Wilma Rudolph was the 20th of 22 children. She was born prematurely and her survival was doubtful. When she was 4 years old, she contacted double pneumonia and scarlet fever, which left her with a paralysed left leg. At age 9, she removed the metal leg brace she had been dependent on and began to walk without it. By 13 she had developed a rhythmic walk, which doctors said was a miracle. That same year she decided to become a runner. She entered a race and came in last. For the next few years every race she entered, she came in last. Everyone told her to quit, but she kept on running. One day she actually won a race. And then another. From then on she won every race she entered. Eventually this little girl, who was told she would never walk again, went on to win three Olympic gold medals.
Chester Carlson, Inventor.
In the 1940s, another young inventor named Chester Carlson took his idea to 20 corporations, including some of the biggest in the country. They all turned him down. In 1947 - after seven long years of rejections! - he finally got a tiny company in Rochester, New York, the Haloid company (known today as Xerox Corporation), to purchase the rights to his invention - an electrostatic paper-copying process.
The Beatles.
In 1962, four nervous young musicians played their first record audition for the executives of the Decca recording Company. The executives were not impressed. While turning down this group of musicians, one executive said, "We don't like their sound. Groups of guitars are on the way out."
Elvis Presley, Singer.
In 1954, Jimmy Denny, manager of the Grand Ole Opry, Fired a singer after one performance. He told him, "You ain't goin' nowhere....son. You ought to go back to drivin' a truck."

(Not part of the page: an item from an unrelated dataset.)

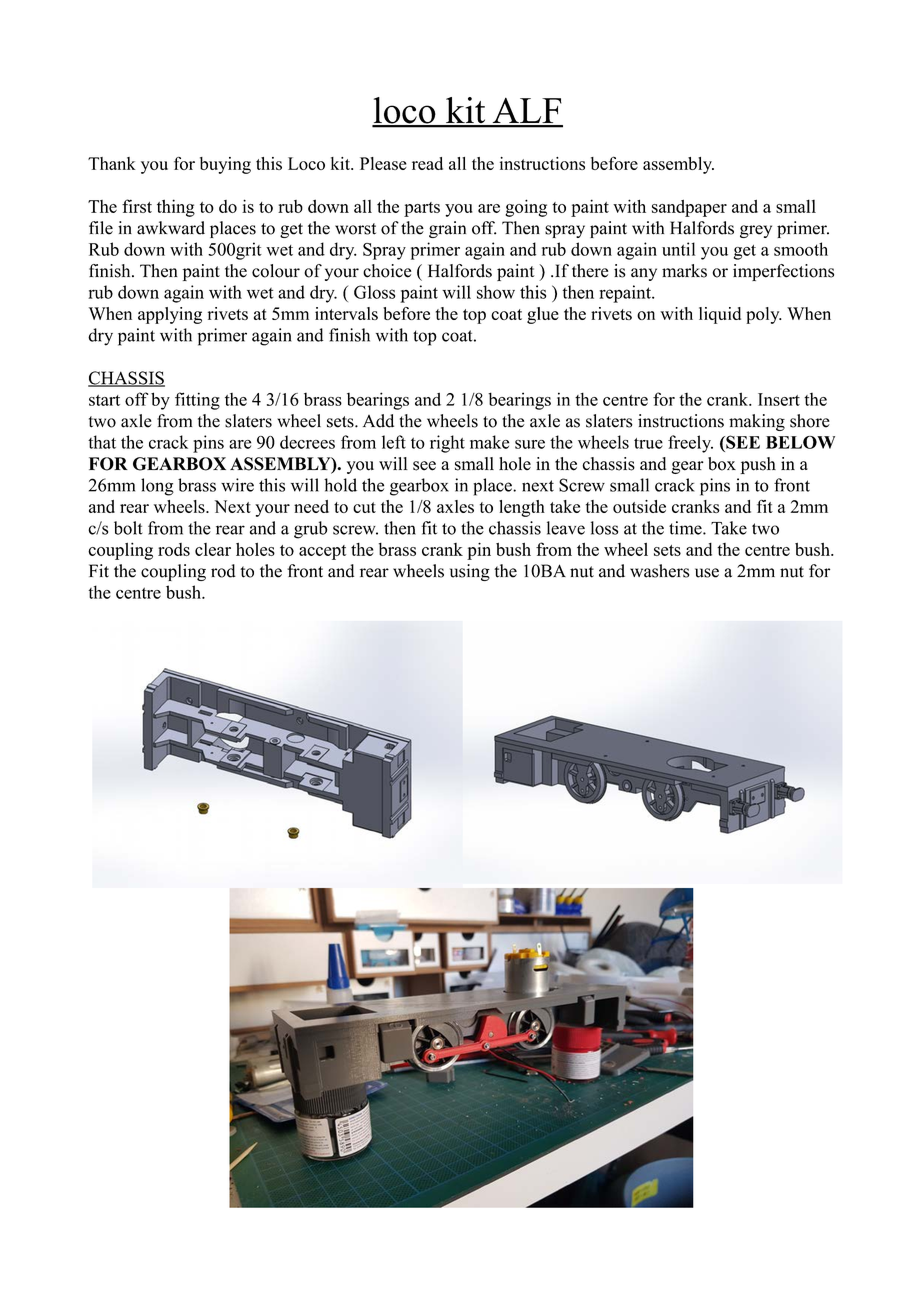  What do you see at coordinates (225, 165) in the screenshot?
I see `buying` at bounding box center [225, 165].
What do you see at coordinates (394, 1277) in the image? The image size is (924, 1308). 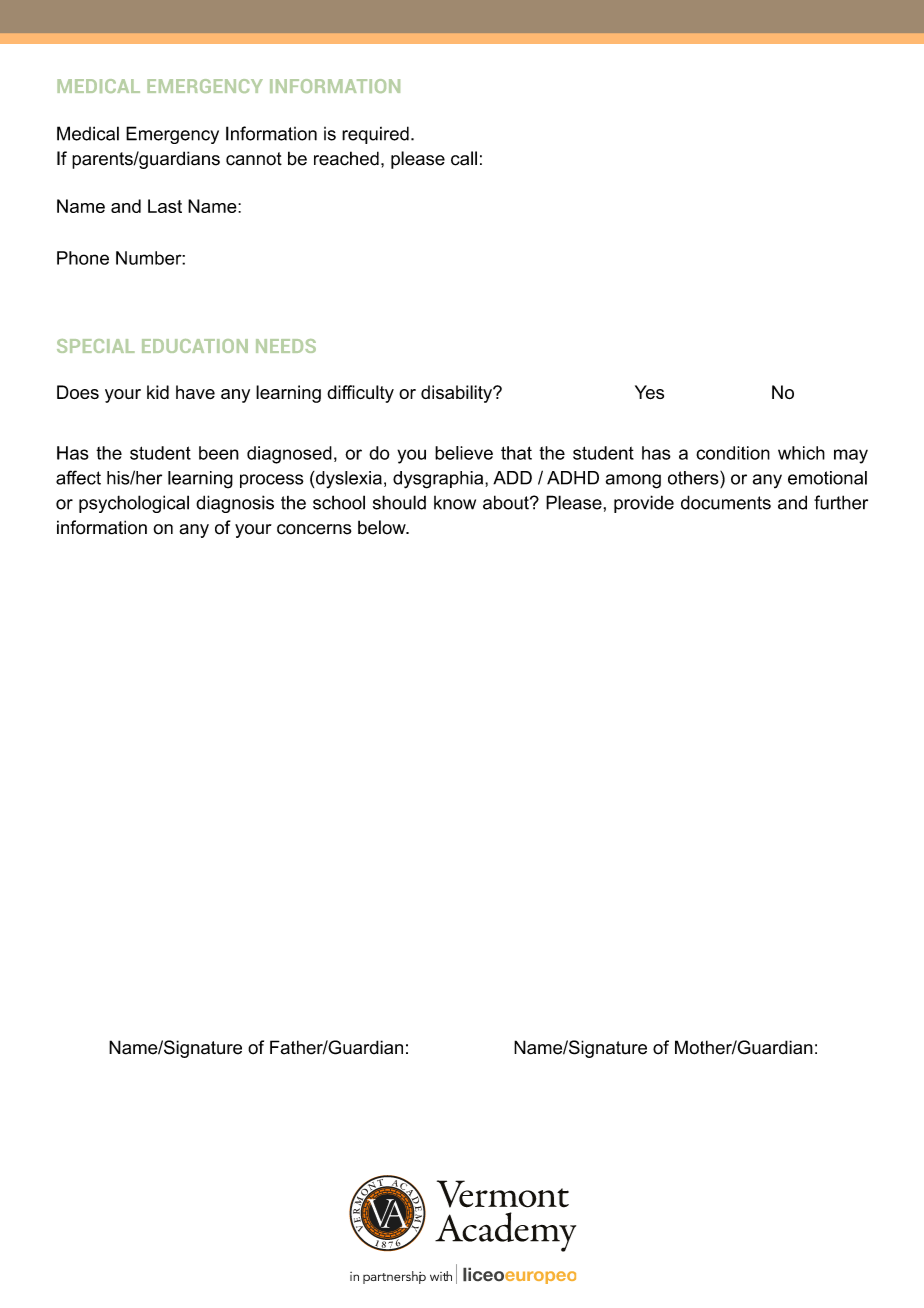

Alexander Graham Bell, Inventor.
When Alexander Graham Bell invented the telephone in 1876, it did not ring off the hook with calls from potential backers. After making a demonstration call, President Rutherford Hayes said, "That's an amazing invention, but who would ever want to use one of them?"
Thomas Edison, Inventor.
When Thomas Edison invented the light bulb, he tried over 2000 experiments before he got it to work. A young reporter asked him how it felt to fail so many times. He said, "I never failed once. I invented the light bulb. It just happened to be a 2000-step process."
Colonel Harland Sanders, Founder of KFC fast food chain.
Colonel Sanders was broke and at the age of 65, after 1700 trials, he succeeded in getting a person to accept his recipe. The rest is now history.